CANBERRA: Terrorist attacks could surge around the globe if coalition forces withdrew from Afghanistan, Australia's defense chief said yesterday.

Chief of the Defense Force and Air Chief Marshal Angus Houston said a coalition withdrawal would lead to a civil war the Taliban most likely would win. There has already been a rise in insurgent violence ahead of presidential elections in Afghanistan next month.

Record casualties

Houston's remarks came on a day of news that had politicians in the US and Britain braced for similar defenses of the war effort.

CNN reported that four US soldiers were killed late on Monday in what the NATO command said was a roadside bombing. If confirmed, the deaths would raise the total of US military fatalities in Afghanistan to 30 in July, the highest monthly toll since US troops arrived in Afghanistan in October 2001; 659 have died over the course of the war.

Yesterday, a British soldier was killed while on patrol in southern Afghanistan, the 18th to die this month as the fighting in Helmand Province has intensified. His death brings to 187 the number of British servicemen killed since the war began in 2001.

Also yesterday, Taliban militants attacked three government buildings and a US base in two eastern cities Tuesday in near-simultaneous attacks, a signature of major Taliban assaults. Eight insurgents and six Afghan security forces died.

Houston told reporters Afghan security forces were not yet at the stage where they could prevail over the insurgent forces and that could take another four to five years.

There are currently about 90,000 coalition troops from about 40 nations in Afghanistan. About two-thirds of the soldiers are from the US, including 21,000 deployed this year.

Last week, the total of international military fatalities in Afghanistan for July surpassed the previous record tally for one month. The previous mark was 46; counting Monday's deaths, the total for July would be at least 56, according to a CNN count of official statistics.

Australia now has some 1,500 troops in Afghanistan, most operating in the dangerous southern region.
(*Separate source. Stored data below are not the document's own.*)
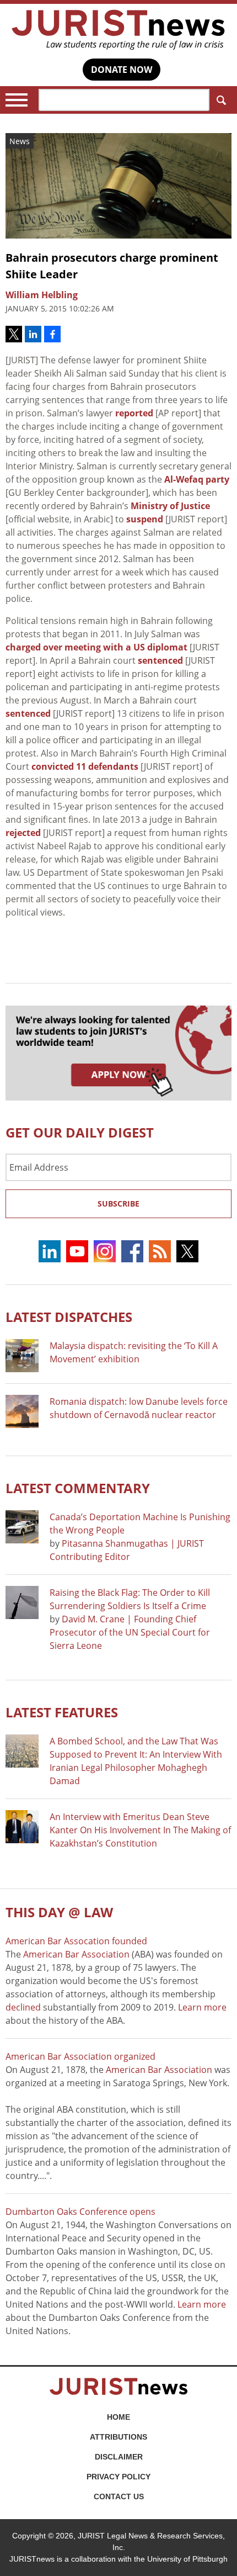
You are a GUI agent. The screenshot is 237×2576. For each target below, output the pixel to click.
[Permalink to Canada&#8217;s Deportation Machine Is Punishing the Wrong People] (22, 1526)
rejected (23, 833)
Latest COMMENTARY (78, 1488)
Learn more (202, 2007)
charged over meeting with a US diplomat (96, 647)
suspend (144, 519)
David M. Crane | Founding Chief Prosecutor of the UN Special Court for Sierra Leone (130, 1632)
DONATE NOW (121, 70)
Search (220, 100)
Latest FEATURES (62, 1712)
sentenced (160, 660)
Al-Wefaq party (196, 479)
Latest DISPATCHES (69, 1317)
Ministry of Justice (170, 506)
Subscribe (118, 1203)
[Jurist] (118, 29)
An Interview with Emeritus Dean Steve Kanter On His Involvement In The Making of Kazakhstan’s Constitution (140, 1830)
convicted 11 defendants (84, 766)
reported (134, 413)
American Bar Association (76, 1954)
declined (23, 2007)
"If the Taliban were to prevail we would be likely to go back to the circumstances that we had before 2001 where the Taliban hosted groups like Al-Qaida," Houston said.

Prior to the Taliban's defeat, Al-Qaida had established extensive infrastructure to train their own and other terrorists from around the world, including some of those responsible for the 2002 Bali bombing.
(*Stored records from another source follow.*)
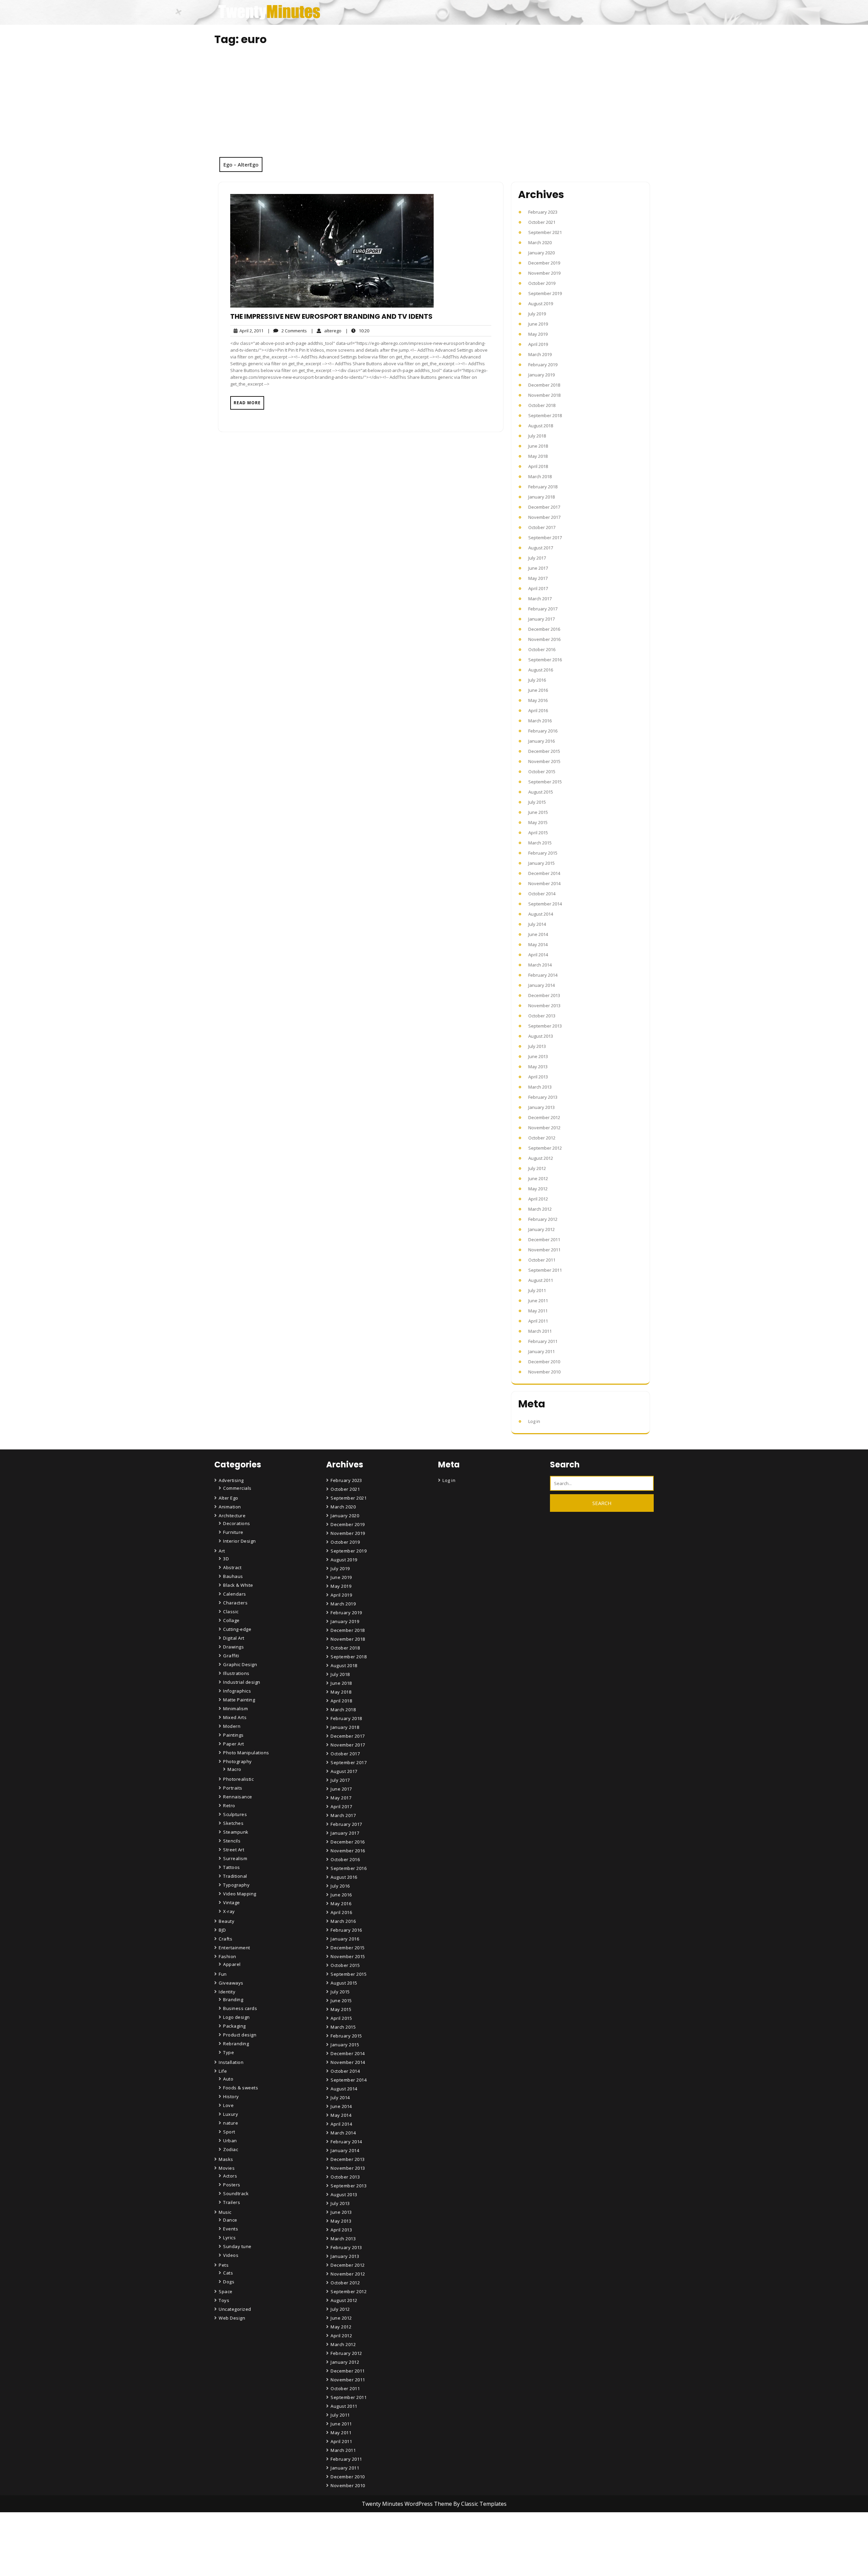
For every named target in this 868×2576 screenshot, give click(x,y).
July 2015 (537, 802)
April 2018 (538, 466)
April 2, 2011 (250, 330)
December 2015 (544, 751)
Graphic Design (240, 1664)
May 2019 (538, 334)
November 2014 (544, 883)
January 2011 (541, 1351)
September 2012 (545, 1148)
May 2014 (538, 944)
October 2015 (541, 771)
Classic (231, 1611)
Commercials (237, 1488)
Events (230, 2229)
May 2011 (538, 1311)
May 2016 (538, 700)
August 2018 (540, 426)
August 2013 (540, 1036)
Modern (231, 1726)
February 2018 (542, 487)
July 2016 (537, 680)
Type (228, 2052)
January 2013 (541, 1107)
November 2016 (544, 639)
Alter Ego (228, 1498)
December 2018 (544, 385)
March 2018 (540, 476)
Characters (235, 1603)
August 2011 (540, 1280)
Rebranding (236, 2044)
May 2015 (538, 822)
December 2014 (544, 873)
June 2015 (538, 812)
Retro (229, 1805)
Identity (227, 1992)
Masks (226, 2159)
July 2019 (537, 314)
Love (228, 2105)
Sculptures (235, 1814)
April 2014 (538, 955)
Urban (230, 2141)
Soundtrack (236, 2193)
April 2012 (538, 1199)
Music (225, 2212)
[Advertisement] (434, 106)
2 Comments (287, 330)
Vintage (231, 1902)
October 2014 (541, 894)
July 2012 (537, 1168)
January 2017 (541, 619)
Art (222, 1551)
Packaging (234, 2026)
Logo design (236, 2017)
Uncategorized (235, 2309)
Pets (224, 2265)
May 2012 (538, 1189)
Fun (223, 1974)
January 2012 (541, 1229)
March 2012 (540, 1209)
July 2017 (537, 558)
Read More (247, 403)
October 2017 (541, 527)
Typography (236, 1885)
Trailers (231, 2202)
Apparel (232, 1964)
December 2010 (544, 1362)
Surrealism (235, 1858)
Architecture (232, 1516)
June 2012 (538, 1178)
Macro (234, 1769)
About (338, 2553)
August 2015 (540, 792)
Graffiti (231, 1656)
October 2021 (541, 222)
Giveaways (231, 1983)
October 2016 (541, 649)
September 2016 (545, 660)
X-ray (229, 1911)
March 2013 (540, 1087)
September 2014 (545, 904)
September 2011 (545, 1270)
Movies (227, 2168)
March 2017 (540, 599)
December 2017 (544, 507)
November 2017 (544, 517)
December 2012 (544, 1117)
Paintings (233, 1735)
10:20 (357, 330)
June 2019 (538, 324)
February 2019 (542, 365)
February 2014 (542, 975)
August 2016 (540, 670)
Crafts (225, 1939)
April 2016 (538, 710)
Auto (228, 2079)
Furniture (233, 1532)
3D (226, 1559)
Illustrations (236, 1673)
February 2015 (542, 853)
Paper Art (233, 1744)
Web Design (232, 2318)
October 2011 (541, 1260)
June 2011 (538, 1300)
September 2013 (545, 1026)
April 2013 (538, 1077)
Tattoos (231, 1867)
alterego (326, 330)
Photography (237, 1761)
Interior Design (239, 1541)
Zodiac (230, 2149)
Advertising (231, 1480)
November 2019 (544, 273)
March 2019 (540, 354)
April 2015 (538, 833)
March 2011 (540, 1331)
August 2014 (540, 914)
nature (230, 2123)
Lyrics (229, 2238)
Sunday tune (237, 2246)
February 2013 (542, 1097)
He said terrorists sheltering in the Afghanistan-Pakistan border region would move back into the valleys, conducting training and planning attacks around the world if the coalition was to withdraw.

'We have seen this before'

"We are likely to see major attacks effected in western countries, indeed any country around the world where the terrorists decide they need to have an effect. We have seen this before," he said.

Australian Prime Minister Kevin Rudd said the government was mindful of the human cost of the war against terror and that Afghanistan was once a terrorist training hub.

"Remember, terrorism and terrorists in southeast Asia have been trained in Afghanistan, let's always bear this in mind," he said.